Based on that guidance, adjusted EBITDA is seen around $1.35 billion, and with depreciation seen around $335 million, that results in adjusted EBIT of around a billion. Knowing that the latest deal will boost EBITDA by $85 million at the get go and assuming a 1.0-1.5% of sales D&A expense, I put the EBIT contribution at $70 million, resulting in a pro-forma adjusted EBIT number of $1.07 billion. The company guided for interest expenses of $215 million, and assuming a 5% cost of debt on the additional debt incurred, net interest costs might jump to $265 million, working down to a $800 million EBIT number.
With a tax rate around 25%, this results in net earnings of $600 million, for earnings just North of $2.70 per share, in line with the guidance. The reason why accretion is likely limited is that the majority of the incremental EBIT from the latest deal will be eaten by interest expenses, although modest accretion could reasonably be expected. Adjusting for some stock-based compensation expenses and structural components, earnings realistically come in around $2.50 per share, for a 12 to 13 times forward earnings multiple.
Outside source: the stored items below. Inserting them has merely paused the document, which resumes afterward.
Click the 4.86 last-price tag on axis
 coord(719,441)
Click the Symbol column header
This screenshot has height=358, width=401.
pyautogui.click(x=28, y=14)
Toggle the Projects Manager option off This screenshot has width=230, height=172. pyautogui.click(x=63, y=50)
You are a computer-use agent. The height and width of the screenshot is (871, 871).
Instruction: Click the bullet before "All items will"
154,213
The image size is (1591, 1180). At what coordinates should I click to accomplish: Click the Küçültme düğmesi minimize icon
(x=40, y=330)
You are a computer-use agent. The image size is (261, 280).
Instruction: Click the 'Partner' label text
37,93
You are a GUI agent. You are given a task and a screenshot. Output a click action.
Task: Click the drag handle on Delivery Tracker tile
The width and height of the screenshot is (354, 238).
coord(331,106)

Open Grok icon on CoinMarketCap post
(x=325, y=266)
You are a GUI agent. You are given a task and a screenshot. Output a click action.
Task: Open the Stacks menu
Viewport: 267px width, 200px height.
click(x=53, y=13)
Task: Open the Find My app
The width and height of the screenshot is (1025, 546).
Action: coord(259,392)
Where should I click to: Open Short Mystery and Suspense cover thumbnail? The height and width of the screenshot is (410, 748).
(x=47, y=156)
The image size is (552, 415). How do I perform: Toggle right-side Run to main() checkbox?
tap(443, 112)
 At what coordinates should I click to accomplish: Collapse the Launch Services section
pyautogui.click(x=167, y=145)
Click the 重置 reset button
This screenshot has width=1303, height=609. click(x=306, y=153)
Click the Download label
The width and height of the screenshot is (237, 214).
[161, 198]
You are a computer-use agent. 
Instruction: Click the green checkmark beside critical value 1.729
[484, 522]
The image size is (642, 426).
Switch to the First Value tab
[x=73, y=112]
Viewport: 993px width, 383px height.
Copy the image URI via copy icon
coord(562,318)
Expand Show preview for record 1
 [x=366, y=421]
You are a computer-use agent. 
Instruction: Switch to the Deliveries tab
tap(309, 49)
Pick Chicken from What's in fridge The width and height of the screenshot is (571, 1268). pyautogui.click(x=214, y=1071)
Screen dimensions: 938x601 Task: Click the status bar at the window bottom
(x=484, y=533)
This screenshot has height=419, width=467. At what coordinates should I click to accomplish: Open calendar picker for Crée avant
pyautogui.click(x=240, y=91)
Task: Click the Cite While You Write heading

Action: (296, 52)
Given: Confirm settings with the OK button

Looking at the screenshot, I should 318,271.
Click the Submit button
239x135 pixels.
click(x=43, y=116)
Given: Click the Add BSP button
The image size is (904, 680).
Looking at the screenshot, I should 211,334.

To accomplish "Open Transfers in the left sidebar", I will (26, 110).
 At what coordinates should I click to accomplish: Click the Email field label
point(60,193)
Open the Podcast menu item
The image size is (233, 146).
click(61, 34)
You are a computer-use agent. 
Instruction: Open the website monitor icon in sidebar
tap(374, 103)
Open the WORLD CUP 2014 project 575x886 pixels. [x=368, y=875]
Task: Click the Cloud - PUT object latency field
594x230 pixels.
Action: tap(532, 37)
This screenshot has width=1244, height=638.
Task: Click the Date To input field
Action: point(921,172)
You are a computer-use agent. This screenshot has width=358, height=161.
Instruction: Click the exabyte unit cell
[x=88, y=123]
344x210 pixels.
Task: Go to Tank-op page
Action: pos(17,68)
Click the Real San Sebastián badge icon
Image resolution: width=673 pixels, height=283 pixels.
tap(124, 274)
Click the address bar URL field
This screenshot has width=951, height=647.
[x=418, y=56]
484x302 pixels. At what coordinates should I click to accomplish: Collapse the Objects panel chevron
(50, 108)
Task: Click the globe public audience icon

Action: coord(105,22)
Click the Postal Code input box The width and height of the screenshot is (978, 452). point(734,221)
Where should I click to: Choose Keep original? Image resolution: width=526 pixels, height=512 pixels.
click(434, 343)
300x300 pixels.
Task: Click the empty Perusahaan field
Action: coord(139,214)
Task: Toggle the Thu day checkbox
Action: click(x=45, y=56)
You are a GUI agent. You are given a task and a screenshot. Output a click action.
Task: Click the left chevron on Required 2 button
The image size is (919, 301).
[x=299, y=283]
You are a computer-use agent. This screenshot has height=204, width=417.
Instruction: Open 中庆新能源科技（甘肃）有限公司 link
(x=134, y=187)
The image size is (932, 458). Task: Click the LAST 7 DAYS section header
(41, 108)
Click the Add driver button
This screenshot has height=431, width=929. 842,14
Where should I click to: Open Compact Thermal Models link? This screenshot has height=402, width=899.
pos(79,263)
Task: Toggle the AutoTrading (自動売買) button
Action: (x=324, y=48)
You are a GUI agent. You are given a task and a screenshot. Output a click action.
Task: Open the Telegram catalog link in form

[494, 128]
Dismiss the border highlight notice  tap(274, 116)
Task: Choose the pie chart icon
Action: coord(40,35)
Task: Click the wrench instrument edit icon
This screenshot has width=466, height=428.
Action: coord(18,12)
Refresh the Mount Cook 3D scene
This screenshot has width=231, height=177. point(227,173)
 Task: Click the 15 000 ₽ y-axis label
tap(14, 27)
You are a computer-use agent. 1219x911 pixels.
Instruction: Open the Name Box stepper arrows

While not very high, note that leverage certainly is high.
My last article on this name dates back to summer of 2018 in an article called "Double Disappointment". The company cut the full-year sales guidance at the time and made an expensive acquisition causing shares to fall from $40 to $35 overnight. At $34, I found shares a bit expensive with adjusted earnings power at $1.70 per share, and note that these were adjusted earnings and leverage was high. Fast forward to today, we see earnings power notably higher and realistically at $2.50 per share currently already. While leverage is still high, the actual shares have only fallen further from $34 to $31 over the past one and a half year, while the broader market kept soaring.
Shares briefly rose to the high twenties later in 2018 and have ever since rose back to levels above the $40 mark this autumn, before dropping severely to $31 in recent weeks amidst the anticipated impact of the Coronavirus, which by the way poses real risk to the 2020 guidance. This uncertainty and the latest deal only adding to an already leveraged balance sheet are probably key reasons for the selloff as investors should reasonably expect some more volatility in the near term.